Methods: Chronic lumbar intrathecal catheters were implanted in rats. Formalin testing was carried out 1 h after the intrathecal administration of 400 micrograms methylprednisolone sodium succinate, 48 h after intrathecal administration of triamcinolone diacetate 250 micrograms, or 24 h after the last of a series of four injections of triamcinolone diacetate 250 micrograms given at 5-day intervals. Histologic sections of multiple levels of spinal cord from the animals receiving repeat intrathecal steroid injections were compared to those from animals that received intrathecal saline at the same intervals.
Results: The animals receiving repeated intrathecal triamcinolone diacetate demonstrated mild, statistically significant reduction of pain behavior (hindlimb flinching) during the second but not the first phase of the formalin test when compared to controls. No analgesic effects were demonstrated after methylprednisolone sodium succinate or a single injection of triamicinolone diacetate. Animals that received methylprednisolone sodium succinate demonstrated transient segmental allodynia. No behavioral or neurologic abnormalities were seen in any other group. Some histologic evidence neuronal damage (the presence of argyrophilic neurons was seen in the chronically implanted animals in areas of the cord adjacent to the spinal catheters, but there was no difference in incidence of these changes between the steroid and control groups.

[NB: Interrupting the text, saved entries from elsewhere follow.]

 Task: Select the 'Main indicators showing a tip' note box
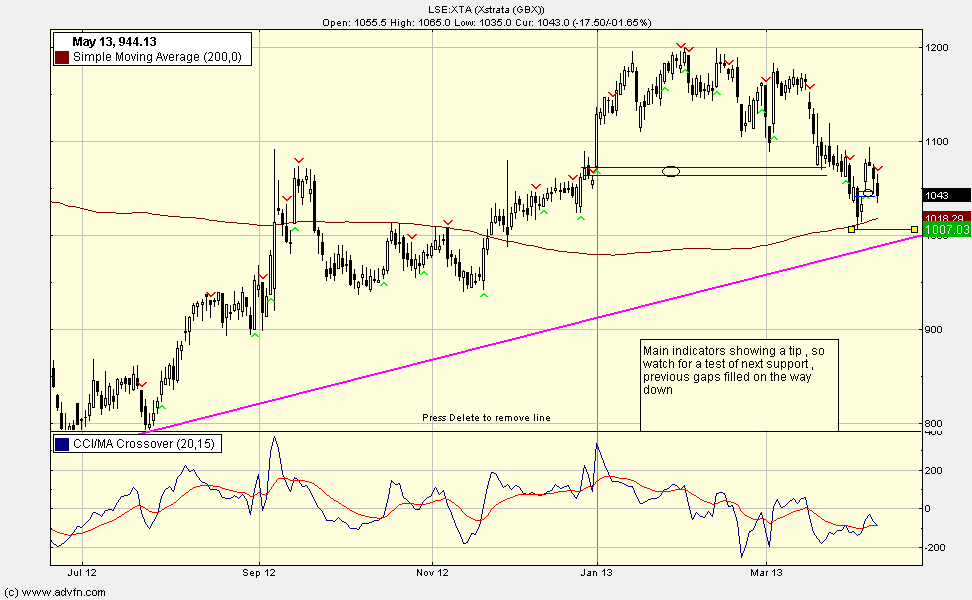click(739, 385)
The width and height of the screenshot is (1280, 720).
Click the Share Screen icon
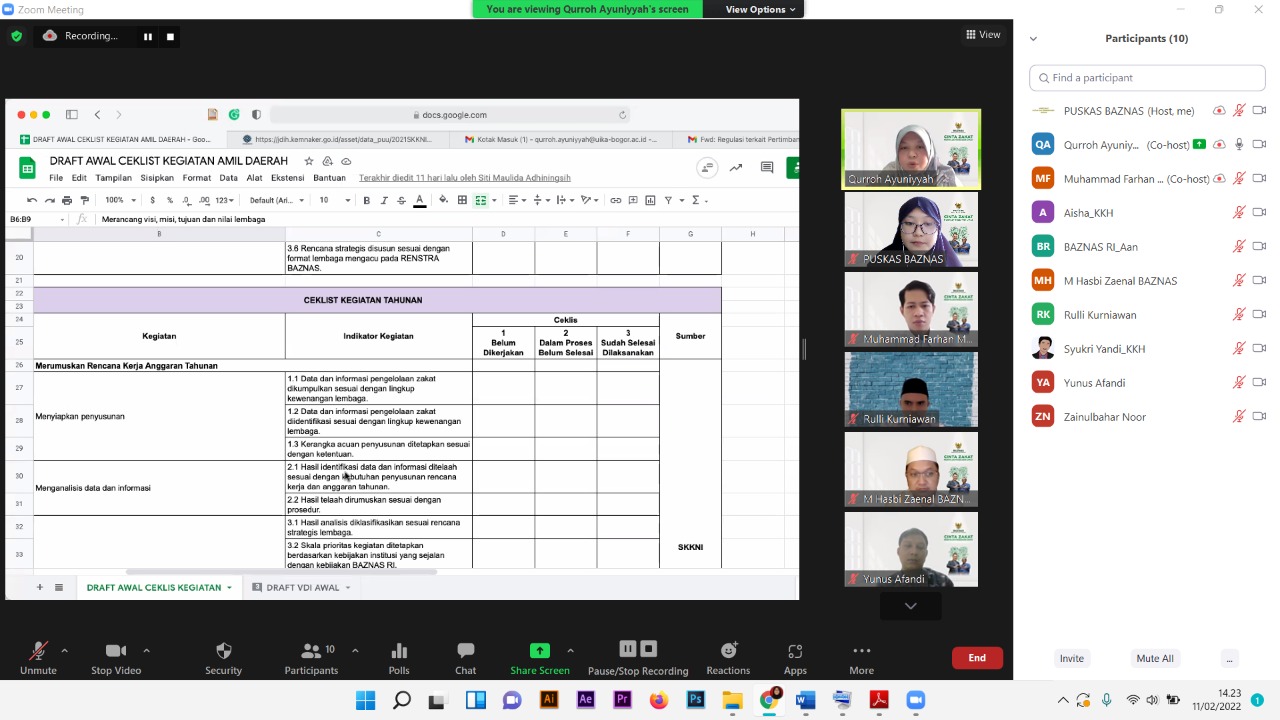pos(540,651)
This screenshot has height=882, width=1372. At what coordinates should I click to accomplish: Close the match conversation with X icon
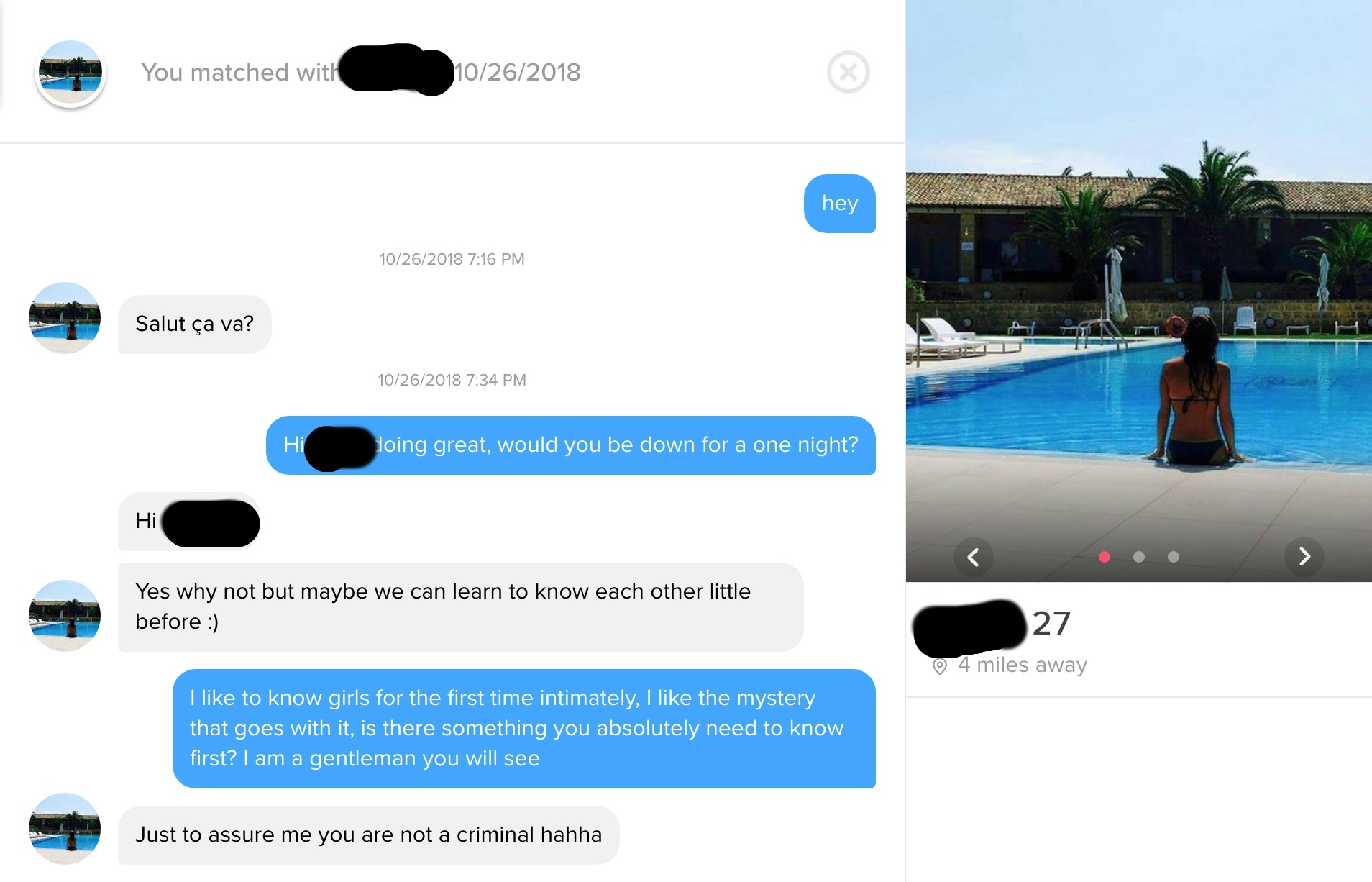click(849, 72)
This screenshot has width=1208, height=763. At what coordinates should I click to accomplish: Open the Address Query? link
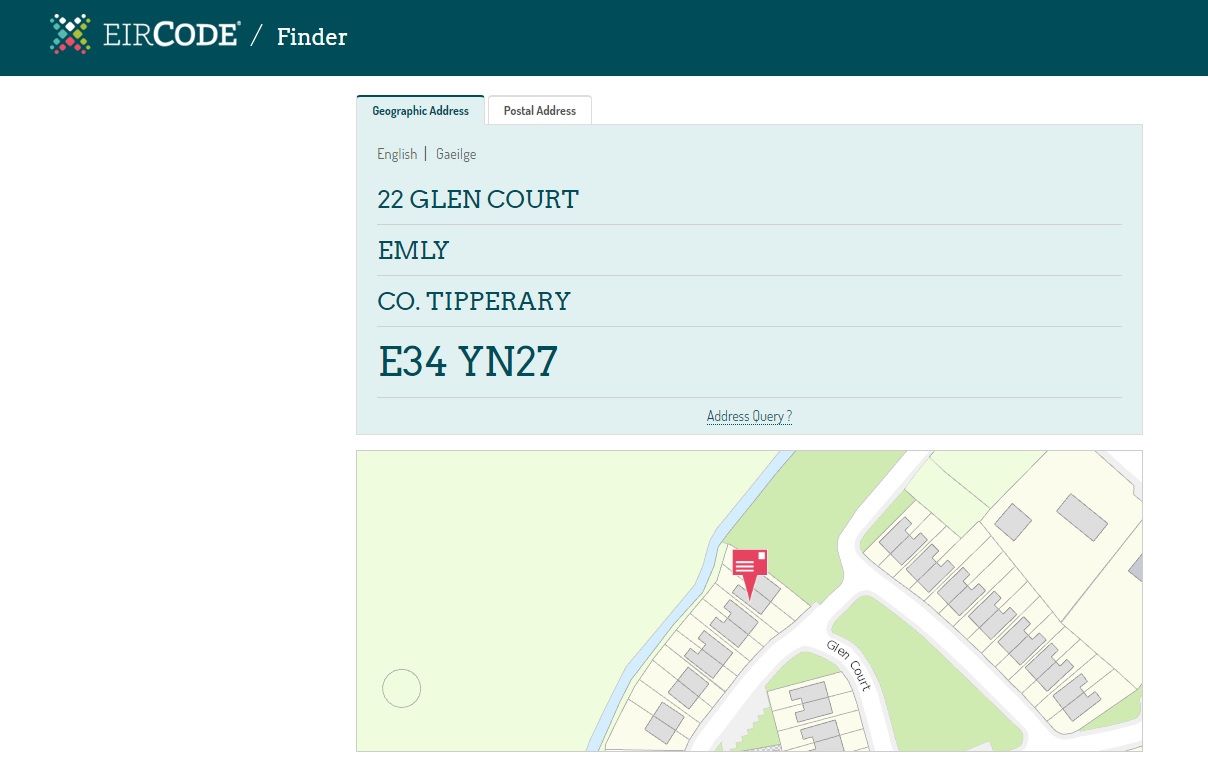749,416
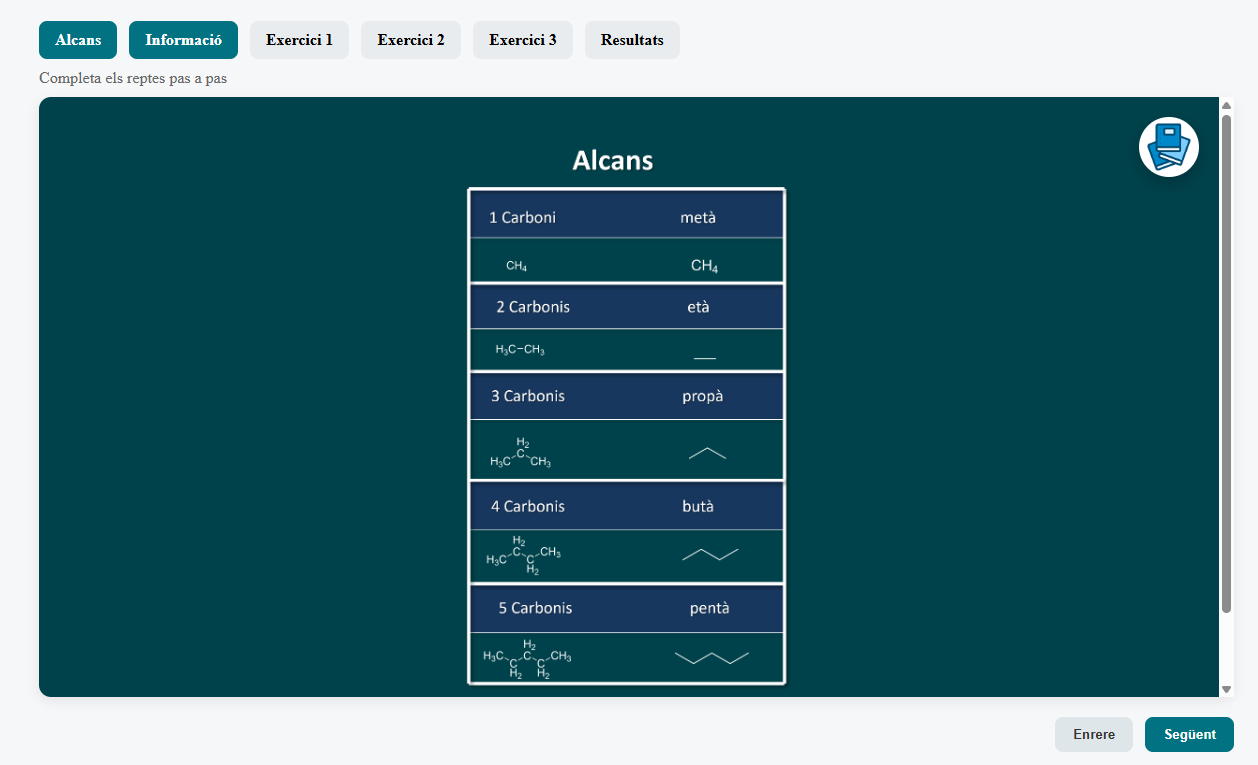Click the Enrere button

point(1094,734)
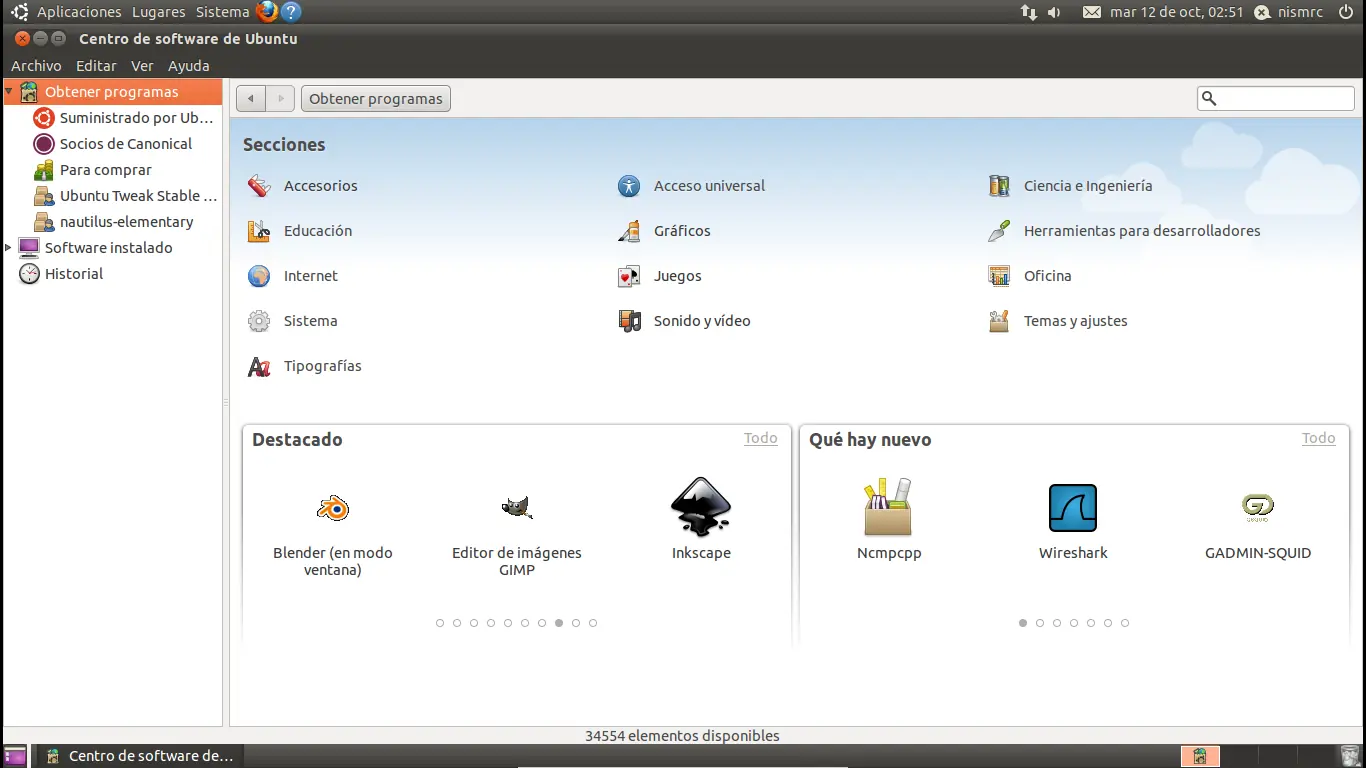1366x768 pixels.
Task: Open the Editar menu
Action: (96, 66)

Conclusions: Intrathecal steroid injections have no analgesic effect and do not suppress spinal sensitization when administered acutely. After chronic administration, there is a mild effect on nociceptor-driven spinal sensitization (phase 2 of the formalin test), but no analgesic effect on an acute noxious stimulus (phase 1 of the formalin test). Repeated intrathecal administration of triamcinolone diacetate (0.8 mg/kg) is not associated with spinal neurotoxic effects during the time period studied.